Vaya, se diría que no hay nada que yo soporte.

En cierto modo, es algo que nos pasa a todos, que cada vez estamos dispuestos a aguantar menos estupideces hasta el punto de que varias veces al día sufriríamos grandes subidas de tensión, si no fuera por algunos detalles menos importantes que nos permiten seguir viviendo. Y que incluso merezca la pena.

Hoy (refiriéndome a ayer), por ejemplo, he cenado con una jauría de locas capaces de desquiciar a cualquiera. Cosas que pasan, hace algunos meses me encontré en medio de un road trip de fin de semana en Lisboa. Precisamente con los conocidos en este viaje me sentaba a cenar. La alineación de asistentes, para que nos hagamos una idea, constaba de al menos tres gays. Uno de ellos, políglota, viajero y cosmopolita; risueño y encantador, pero insoportablemente perfeccionista, abstemio e introvertido. Un chaval capaz de perder un avión porque en una presentación Power Point no consigue hacer que el tamaño de las flechas le coincidan a la perfección en una de las transparencias. Otro es el mejor amigo del primero. El menor de una buena familia de muchos hermanos. Educado, ingeniero, listo, listo guapo y delgado. Un hombre extraordinario y el yerno que toda madre – incluida la mía- desearía tener. Pese a todo ello, vive en una mentira. Nadie en su numerosísima familia sabe de su naturaleza homosexual, algo que, por lo demás, es evidente para todos los demás habitantes de su pueblo. Tiene su novio, tercer asistente a la cena. Bastante mayor que él, un inglés que llegó a España como examinador del título de Cambrigde y se quedó por amor.
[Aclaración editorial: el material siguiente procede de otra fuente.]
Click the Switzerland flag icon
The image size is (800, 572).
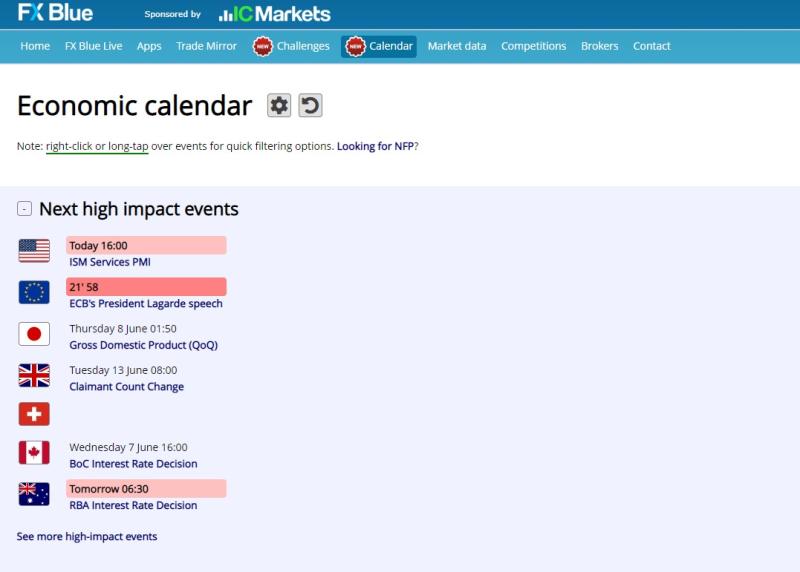(34, 414)
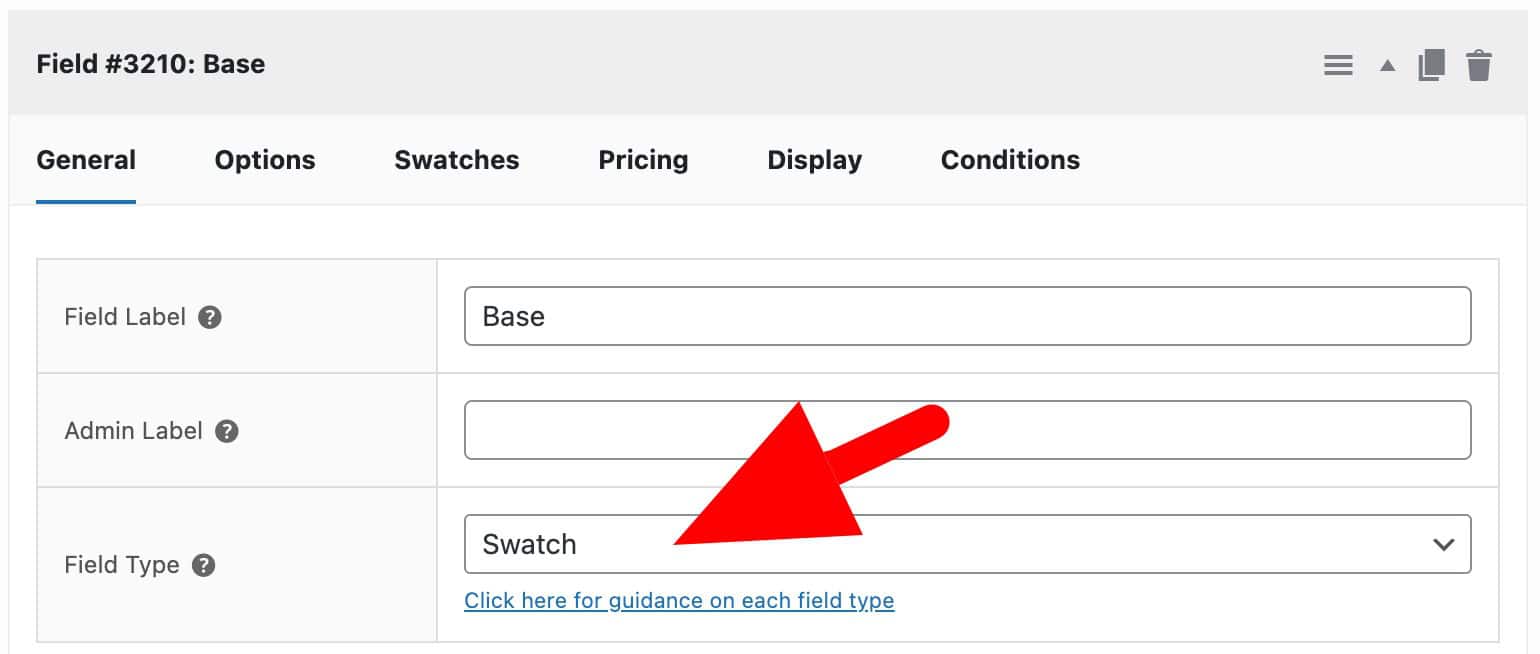Expand the Field Type dropdown chevron

click(x=1443, y=544)
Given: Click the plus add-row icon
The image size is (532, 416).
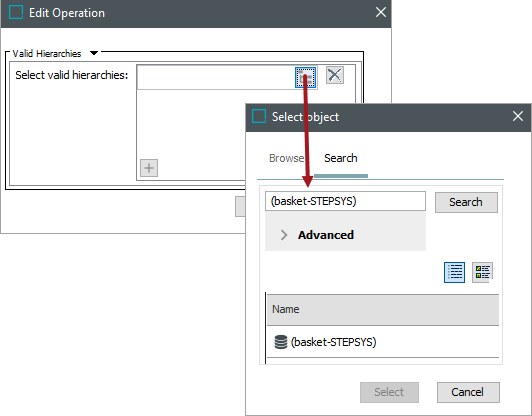Looking at the screenshot, I should (x=149, y=168).
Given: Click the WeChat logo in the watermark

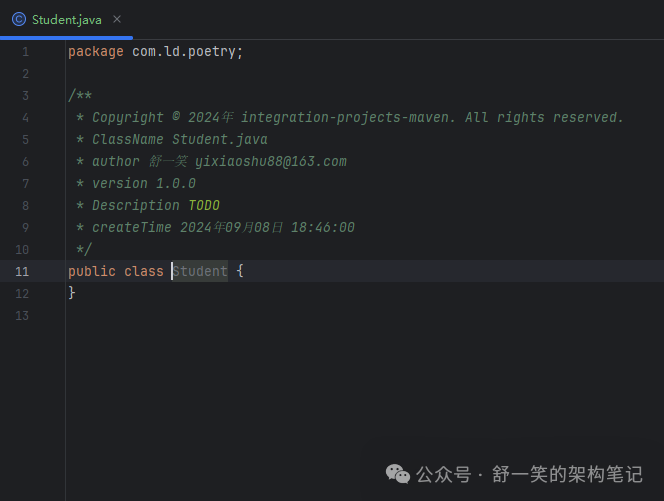Looking at the screenshot, I should [398, 474].
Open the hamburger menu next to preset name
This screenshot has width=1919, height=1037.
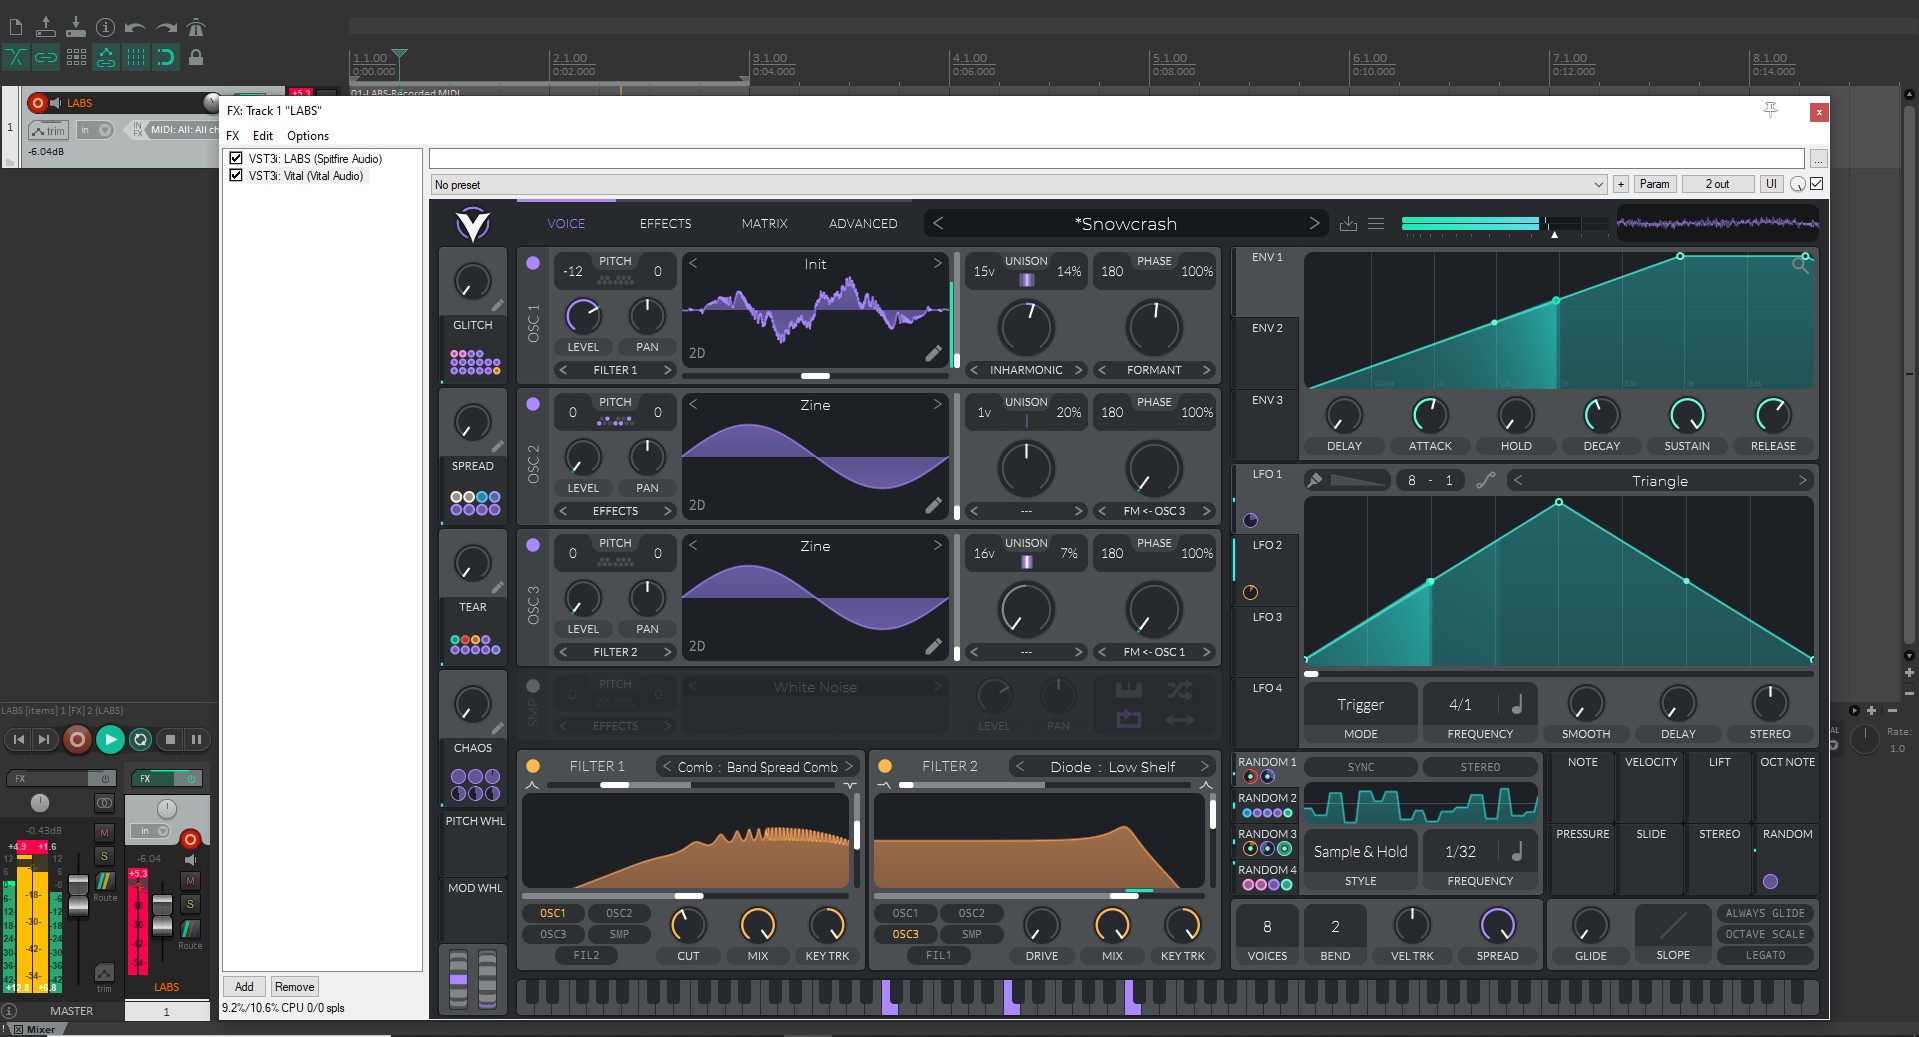(1376, 224)
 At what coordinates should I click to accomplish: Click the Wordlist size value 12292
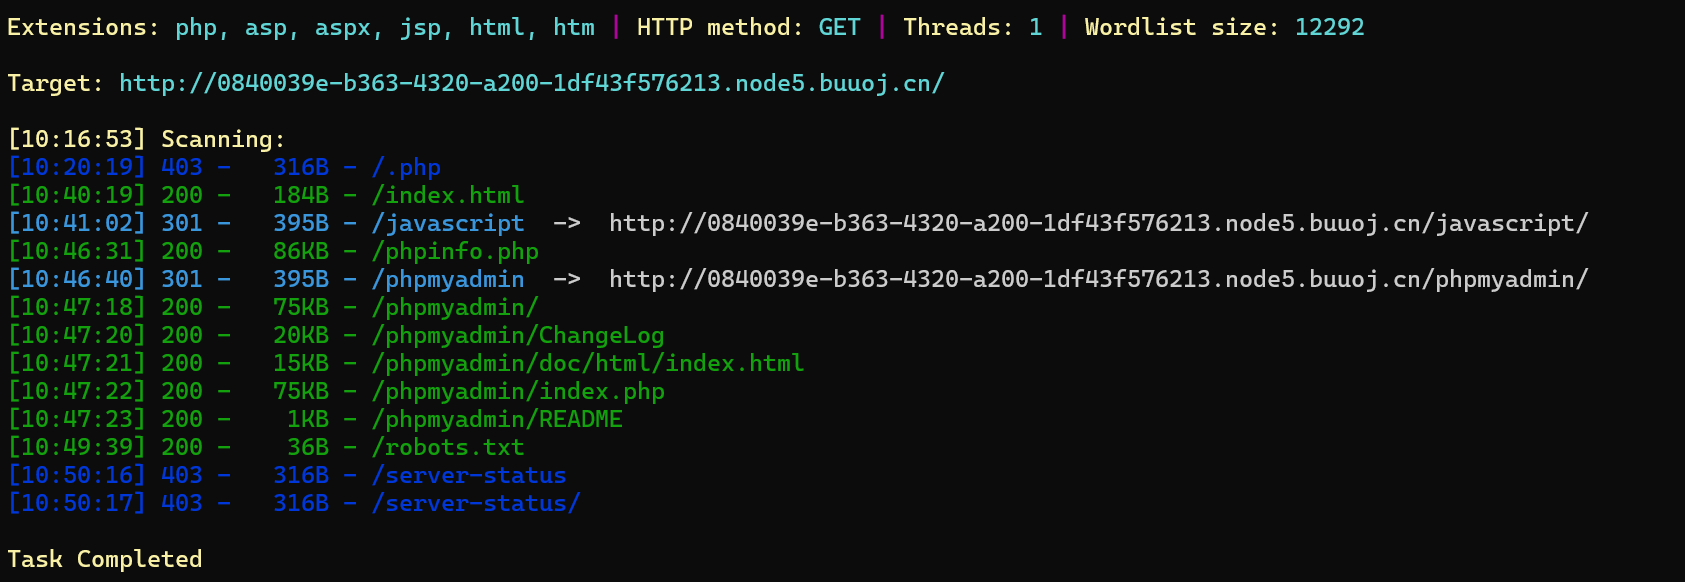1329,27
Desde entonces se pelean como chiquillos y se quieren y respetan como las personas mayores. Con la piel color blanco nuclear, hay un 100% de posibilidades de que se emborrache en cualquier reunión de más de 2 personas. Se pone rojo y profiere comentarios sarcásticos de los que sólo un inglés es capaz, en un estupendo español con un acento lamentable que nunca se conseguirá quitar.

Con ellos, una maestra de escuela casi cincuentona, escuálida, soltera, medio hippie y bruja de vocación. Adicta al tarot, a la cábala y capaz de ver (no estoy de coña) ángeles. Por último, un conserje de la Junta de Vallecas. En la mano derecha le faltan tres dedos por su pasado ebanista.

Robusto, con botas de cuero negro, casi calvo pero con patillas. Un tipo duro de cigarritos Bisonte, chupa de cuero 365 días al año, afición al boxeo y , desde hoy, en luto permanente por la muerte de Farrah Fawcett, su único amor, algo que para él es muchísimo más grave que lo que le pase a Michael Jackson.

Unos raros, sí. Pero su conversación es interesante, sincera y cómoda. Las risas son constantes y honestas, ya se hable de las cartas del tarot, la fisonomía de los ángeles, el extraordinario festival gay que se esconde tras San Fermín (y que hace esta fiesta atractiva a australianos y americanos, más allá de correr los encierros a las 9 de la mañana).

Destierran los intereses ocultos, la descalificación, la mofa y el insulto. Y, por ello, merecen la pena y hacen que el resto de la vida también la merezca. Raros, sí, como lo es todo el mundo cuando se les mira de cerca.